1. ERC-1967: Preventing Storage Collisions

The Transparent Proxy implementation follows EIP-1967, which standardizes how proxies store the implementation contract address.

  • Without a standard: Each project could use arbitrary storage slots, and upgrading or composing contracts could lead to storage collisions, breaking state variables.
  • With ERC-1967: The implementation address is always stored in a deterministic storage slot (bytes32(uint256(keccak256('eip1967.proxy.implementation')) - 1)). This prevents collisions, makes the storage layout predictable, and allows tooling to rely on a shared convention.

2. Visibility on Blockscanners

Since ERC-1967 is a widely recognized standard, block explorers (such as Etherscan, Basescan, and Polygonscan) automatically detect it.

  • They show the link between the proxy contract (what users interact with) and the implementation contract (where the logic resides).
  • This transparency allows our community to verify which code is running and ensures confidence in upgrades.
  • Builders and auditors benefit because they can inspect the exact implementation contract behind each proxy.

3. Transparent vs. UUPS and Other Patterns

When choosing a proxy pattern, we evaluated Transparent Proxy against UUPS (EIP-1822) and other upgradeable models.

  • Transparent Proxy Pros

    • Maturity: Transparent Proxy is the most widely adopted and audited pattern. It has been used for years across DeFi protocols, DAOs, and registries.
    • Battle-Tested: Many critical contracts in production use it, proving its reliability under real conditions.
    • Immutable Upgrade Functionality: The upgrade mechanism is embedded in the proxy itself and cannot be overridden or broken by future implementation contracts. This prevents accidental or malicious disabling of upgrades.
    • Developer Experience: It is straightforward for builders—admins use the proxy admin for upgrades, while users only interact with the implementation logic.
  • Why Not UUPS?

    • UUPS proxies require the upgrade logic to live in the implementation contract. If not carefully managed, this could introduce risk (e.g., losing the ability to upgrade if the upgrade function is removed or broken).
    • While lighter in gas usage, the trade-off is more responsibility on developers to avoid errors.

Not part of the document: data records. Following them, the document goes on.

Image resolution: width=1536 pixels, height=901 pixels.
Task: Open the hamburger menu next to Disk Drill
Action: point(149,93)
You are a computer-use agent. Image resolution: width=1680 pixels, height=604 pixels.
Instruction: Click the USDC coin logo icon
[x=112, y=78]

Given our need for long-term stability and trustworthiness in registry contracts, Transparent Proxy was the clear choice.

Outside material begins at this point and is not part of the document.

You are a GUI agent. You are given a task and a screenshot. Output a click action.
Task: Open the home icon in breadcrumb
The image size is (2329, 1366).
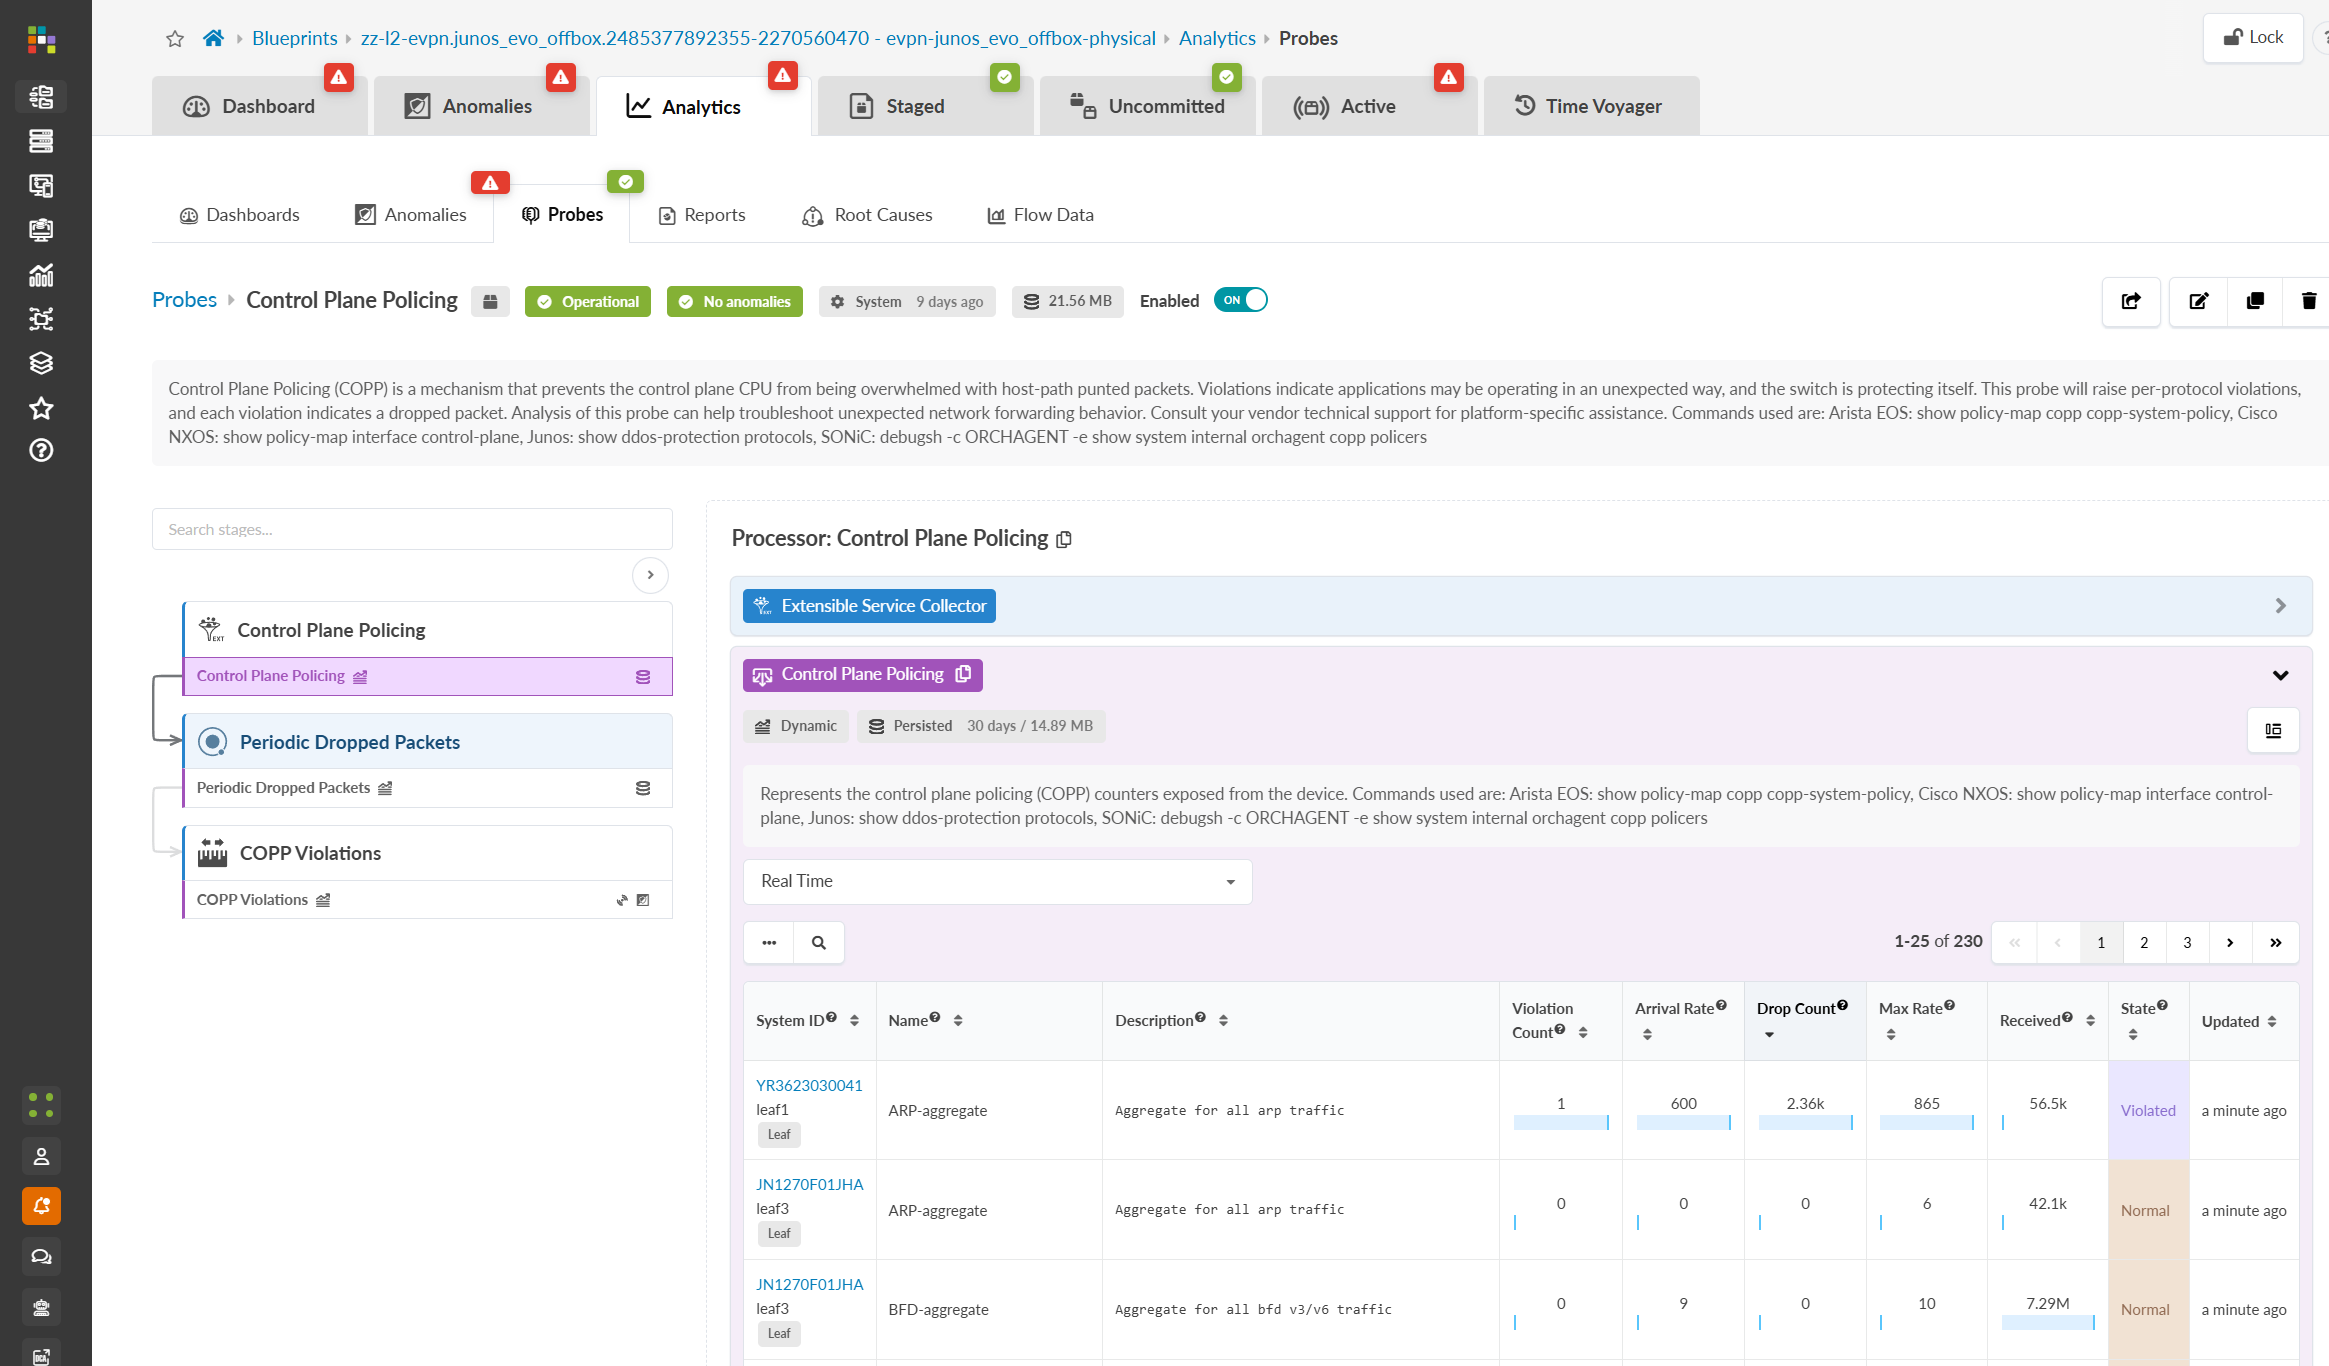pos(213,38)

4. Why Different from Diamonds

  • For registry contracts, we prioritize maturity, visibility, and safety—Transparent Proxy is perfect here.
  • For Garden contracts (multi-feature accounts), we use the Diamond Standard (EIP-2535), which supports modular and expandable logic.
  • Each choice fits its purpose: Transparent Proxy for stability and clarity, Diamonds for flexibility and composability.